-- Exercise data --

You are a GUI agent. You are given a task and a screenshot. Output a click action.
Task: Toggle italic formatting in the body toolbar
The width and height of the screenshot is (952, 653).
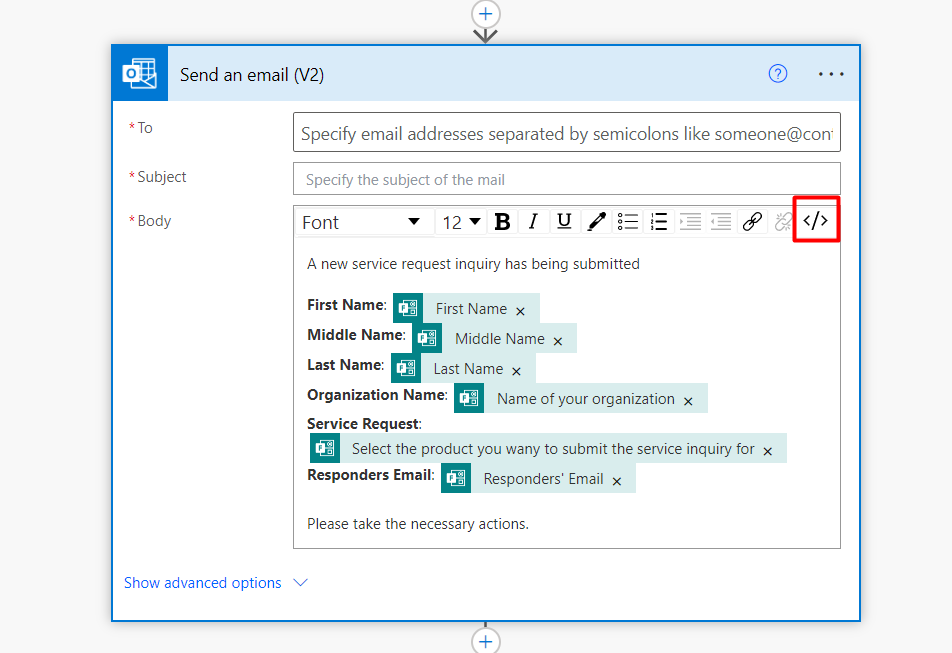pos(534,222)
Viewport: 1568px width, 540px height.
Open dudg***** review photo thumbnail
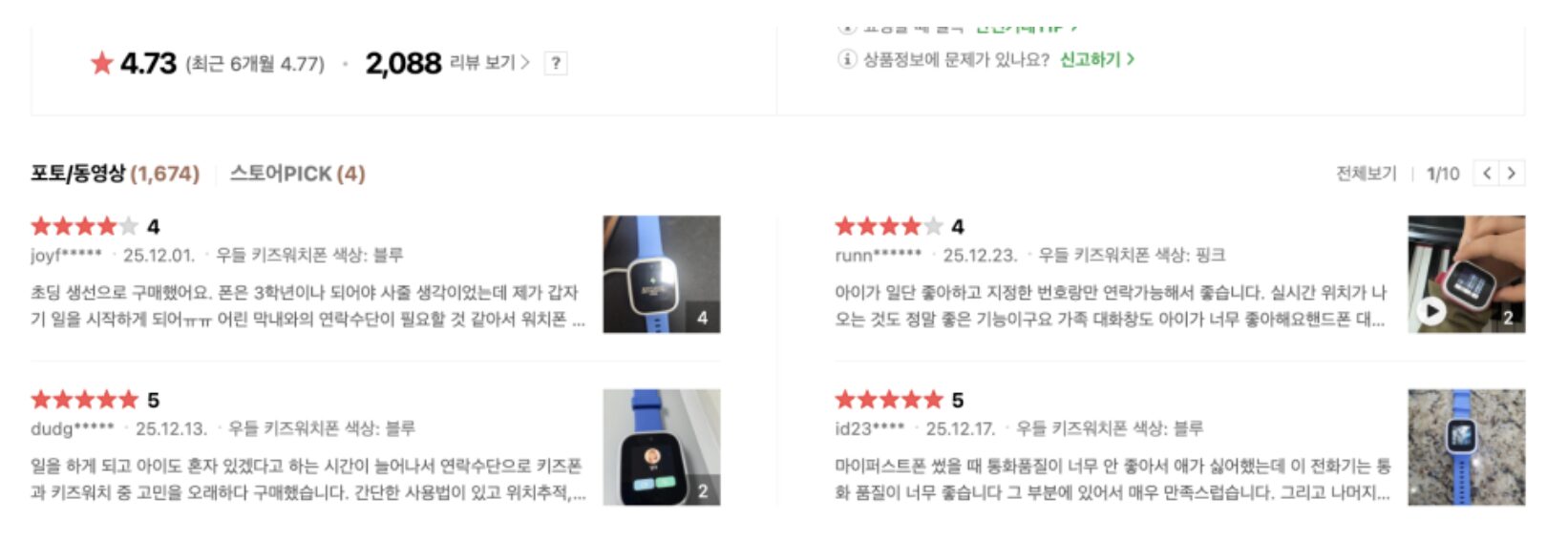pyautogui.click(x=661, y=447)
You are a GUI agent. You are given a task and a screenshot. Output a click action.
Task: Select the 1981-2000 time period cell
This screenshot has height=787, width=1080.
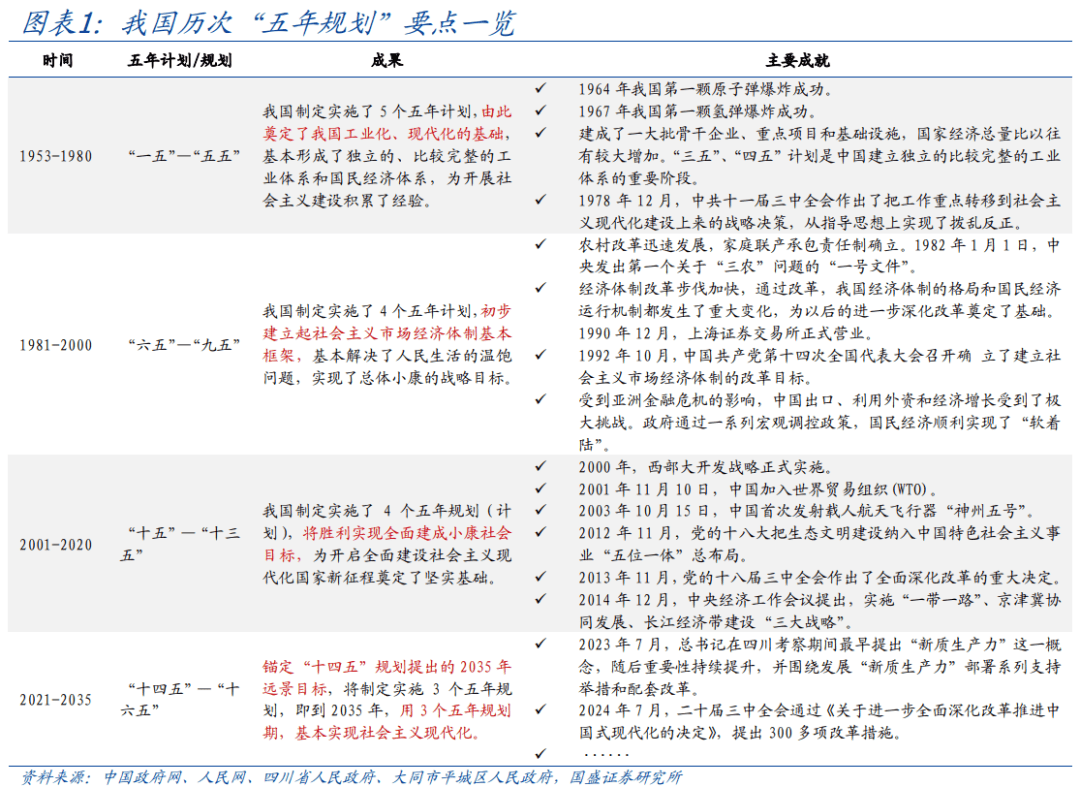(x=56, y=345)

-- About this exercise --
Print out the entries once more, unchanged. No pictures.

-- Reply to the task --
You are a GUI agent. You are given a task and a screenshot. Output a click action.
Task: Toggle italic formatting in the body toolbar
The width and height of the screenshot is (952, 653).
pos(534,222)
Viewport: 1568px width, 540px height.
Open dudg***** review photo thumbnail
pyautogui.click(x=661, y=447)
You are a GUI agent. You are given a task and a screenshot. Output a click action.
Task: Select the 1981-2000 time period cell
This screenshot has height=787, width=1080.
(x=56, y=345)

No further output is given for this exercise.